Americans have become increasingly aware of the many highly questionable provisions of the TPP and how it will adversely impact this country and its workers; they are very suspicious of this president's real motives. One gets the feeling this campaign to rally the people against inequality by increasing the minimum wage is merely a smoke screen to divert attention from his primary objective; to fast track the TPP through Congress and make it the law of the land.
In fact, he is saying little about the provisions of the TPP and is keeping both the Congress and the American people in the dark about this secretive agreement that according to reports has involved the participation of over 600 corporate executives over the last several years but no one in Congress.
President Obama, in his State of the Union address, did speak about the plight of the American worker and he addressed both the need to increase the minimum wage and proceed with the approval of the TPP. Regarding the minimum wage he stated, "Tonight, let's declare that, in the wealthiest nation on Earth, no one who works full time should have to live in poverty -- and raise the federal minimum wage to $9 an hour." Not exactly a rousing call for action on this issue.
Later on he made the case for the TPP when he said, "Now, even as we protect our people, we should remember that today's world presents not just dangers, not just threats.
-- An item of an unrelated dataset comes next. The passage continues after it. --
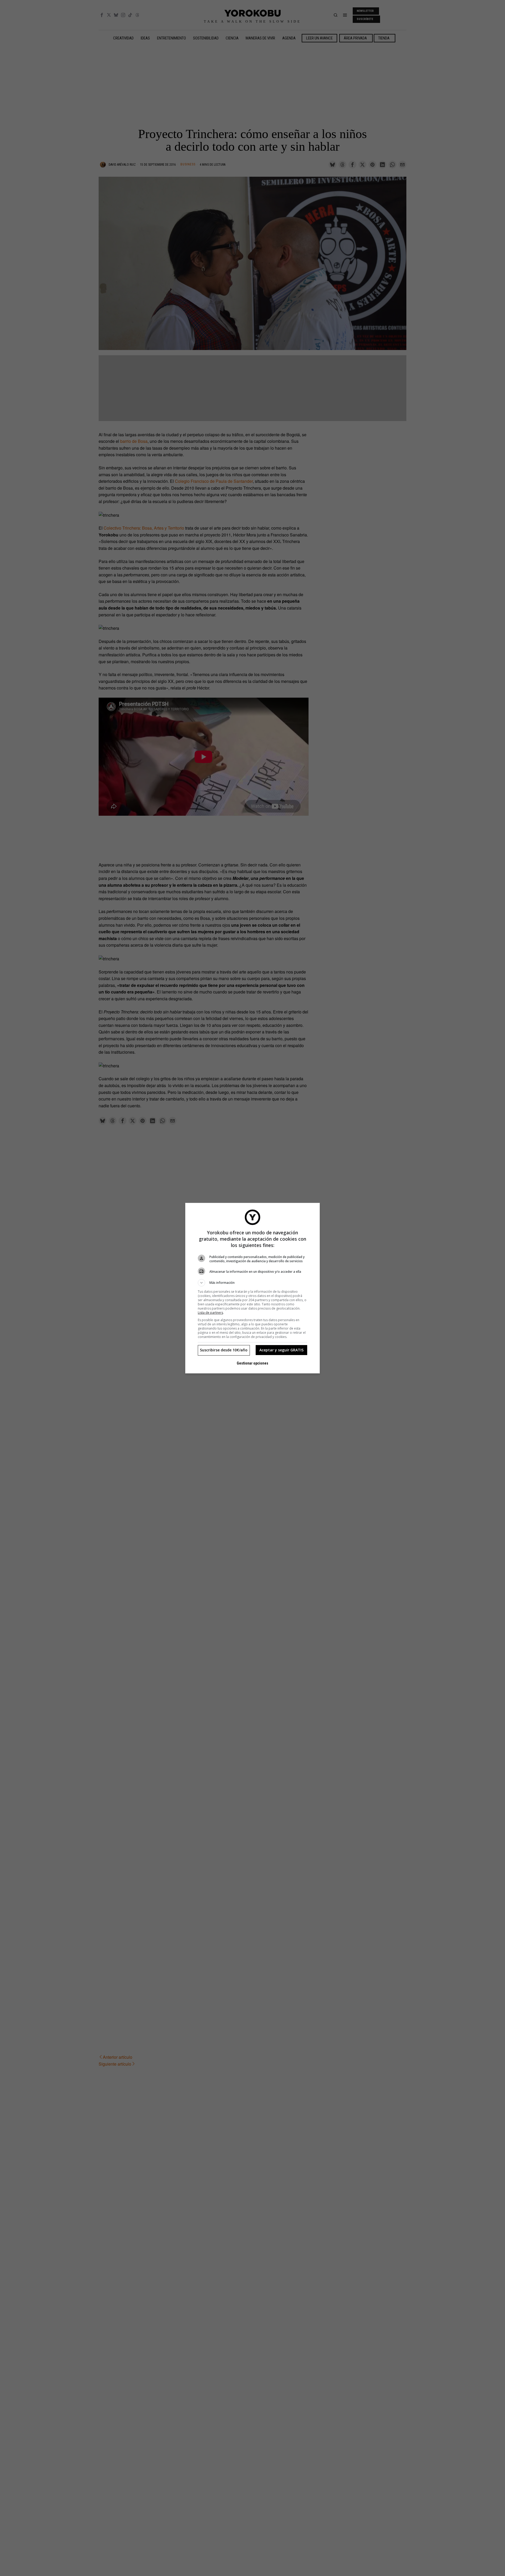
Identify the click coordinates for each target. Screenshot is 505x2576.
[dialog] (252, 1288)
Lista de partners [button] (210, 1312)
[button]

It presents opportunities. To boost American exports, support American jobs, and level the playing field in the growing markets of Asia, we intend to complete negotiations on a Trans-Pacific Partnership."
These two initiatives are diametrically opposed, their goals, based on the views of many observers are incompatible. Haven't we been down this road before when, twenty years ago we had the Clinton/Gore administration beating the drums for the approval of NAFTA, that trade agreement initiated in 1994 between the U.S., Canada and Mexico? You know, the one that was supposed to benefit this country and its workers in so many ways but totally backfired. It was sold as a job creator but then turned into a job destroyer. Yes we most certainly have; it's déja vu all over again.